You'll notice some weird text in the web interface — I vibe-coded the frontend with emoji labels, but the ESP32's web server doesn't handle UTF-8 emoji correctly. The interface looks broken but functions fine. Good enough for testing.

Circuit Design

The system architecture connects everything through an I2C bus using JST-XH 4-pin connectors. This design extends what I built in Week 12, but with a few critical additions — and a few critical headaches I didn't anticipate.
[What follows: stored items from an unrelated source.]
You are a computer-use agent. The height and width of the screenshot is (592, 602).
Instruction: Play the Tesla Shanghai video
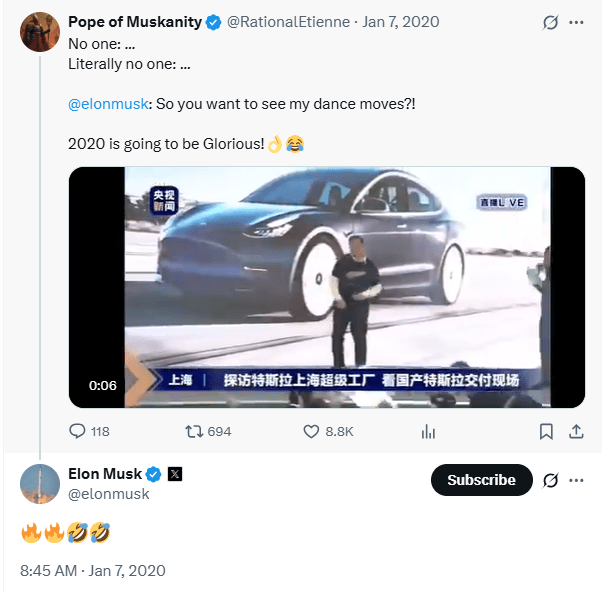coord(326,287)
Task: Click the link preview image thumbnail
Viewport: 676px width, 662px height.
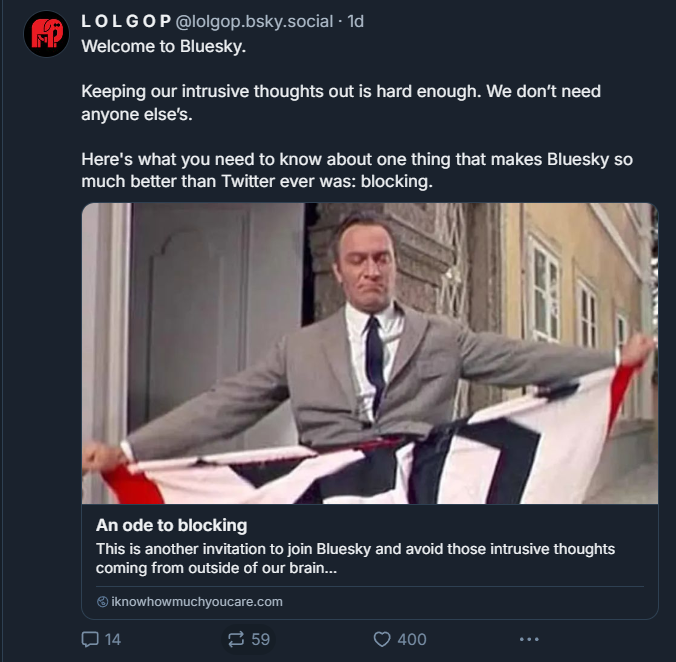Action: (x=369, y=353)
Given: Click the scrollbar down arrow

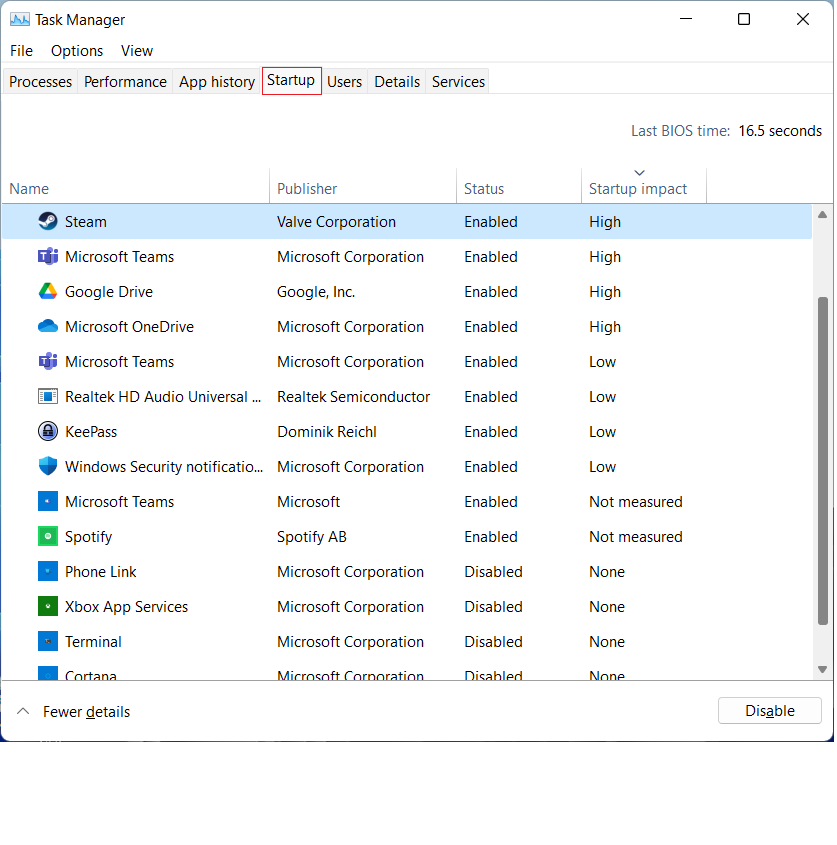Looking at the screenshot, I should 824,669.
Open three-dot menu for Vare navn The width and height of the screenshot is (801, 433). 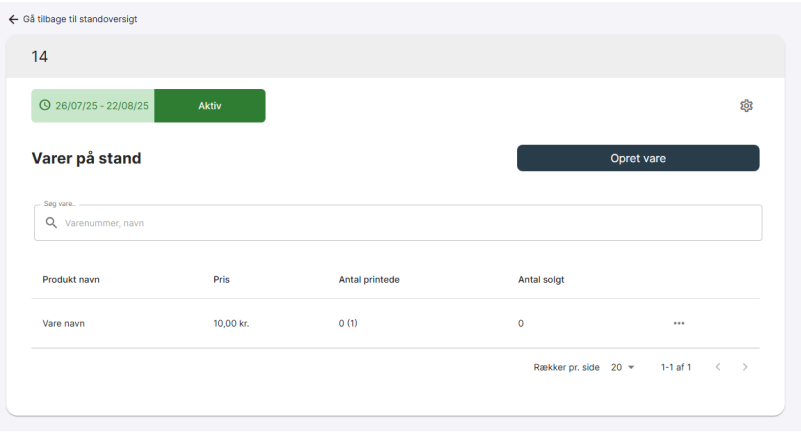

System architecture — I2C bus connecting all modules
System architecture — I2C bus connecting all modules

PS/2 Daughter Board

The PS/2 numpad submodule is exactly what I built in Week 12. I didn't change a single line of code — it just worked. This is the only part of the project where something I built earlier dropped in without modification. Small victories.

The submodule has its own ESP32-C3 that reads PS/2 keystrokes and exposes them over I2C at address 0x08. The main board polls it periodically to check for new keypresses.

The 5V vs 3.3V Problem

I ran into a voltage conflict I should have anticipated earlier. Most of my peripherals — the PS/2 numpad submodule and the ESP32S3 camera — run happily on 5V I2C. But the Hall effect rotary encoder requires 3.3V. Mixing voltages on I2C is asking for trouble.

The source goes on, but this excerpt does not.